ETFs offer one of the simplest and easiest ways to gain exposure to emerging markets.Investors have poured billions of dollars in emerging market funds making them some of the largest in the fund universe.However investing in emerging markets via ETFs or an index fund is not the best way to capture the growth of these economies. In this post let me explain this theory using two examples.

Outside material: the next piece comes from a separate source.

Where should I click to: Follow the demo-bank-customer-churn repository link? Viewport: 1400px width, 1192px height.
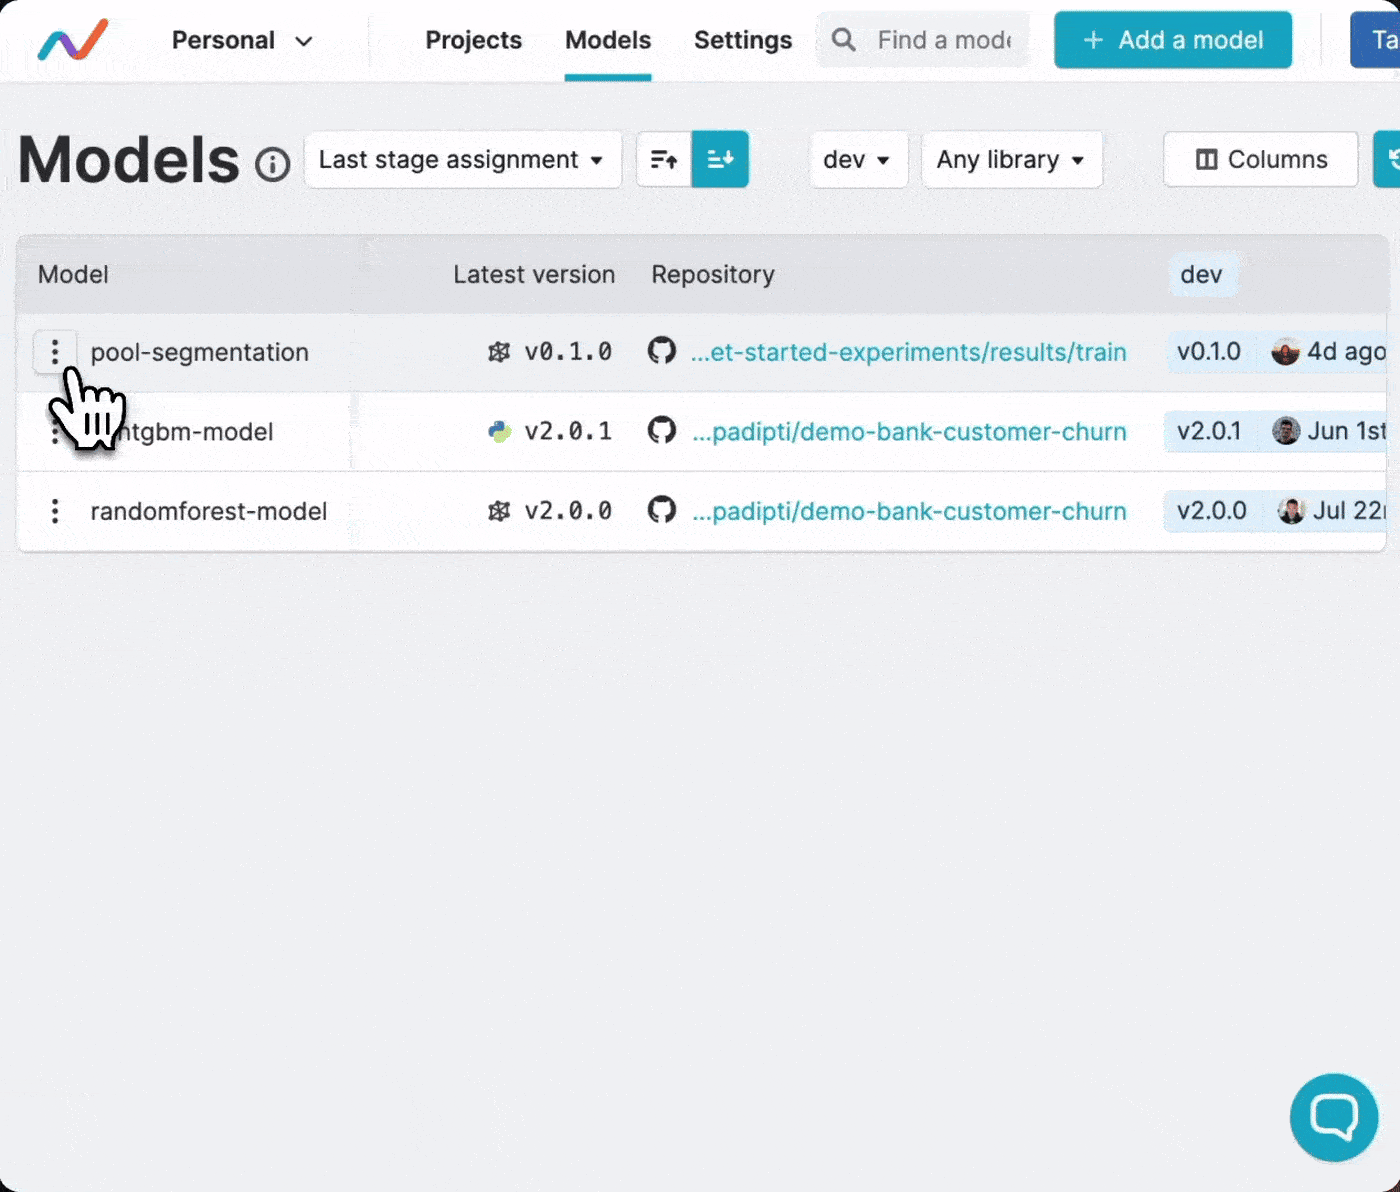pos(909,431)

The graphic below shows the comparison of GDP composition and the respective MSCI Indices for Brazil and China:

Click to Enlarge

Brazil-Russai-GDp_MSCi-Index-Comparison

Source: Does Economic Growth in Emerging Markets Drive Equity Returns?, Neuberger Berman

P.S: The MSCI data shown above are as of June 30, 2010.

1. Brazil
Private consumption accounts for 63% of the domestic economy. But the Materials and Energy sector comprise 48% of MSCI Brazil Index. The allocation for consumer sector is very less especially when excluding Financials. As the iShares Brazil ETF (EWZ) tracks the performance of the  MSCI Brazil Index, the ETF does not offer a complete representation of the local economy. Sales of consumer goods such as household appliances, cars, etc. are growing strongly in Brazil. However as of September end, the iShares Brazil ETF has about 14% assigned to the consumer sector. Hence instead of picking up this ETF, investors looking to gain exposure to the Brazilian market may want to do a bottom-up approach and select individual companies.

2. Russia
Similar to Brazil, disconnect exists between the composition of the Russian economy and the underlying index. Private consumption is about 52% of the GDP. But commodities(Energy and Materials) constitute about 70% of the MSCI Russia index. The two country-specific ETFs available for Russia do not track the MSCI Russia Index. The SPDR S&P Russia ETF (RBL) tracks the S&P Russia Capped BMI Index  and allocates about 64% to commodities. Consumer sector accounts for just over 4% in this ETF. Van Eck’s Market Vectors Russia ETF (RSX) which replicates the DAXglobal® Russia+ Index also invests the most of the assets in the commodity sector. So investing in Russia via these two ETFs may not be the best way either.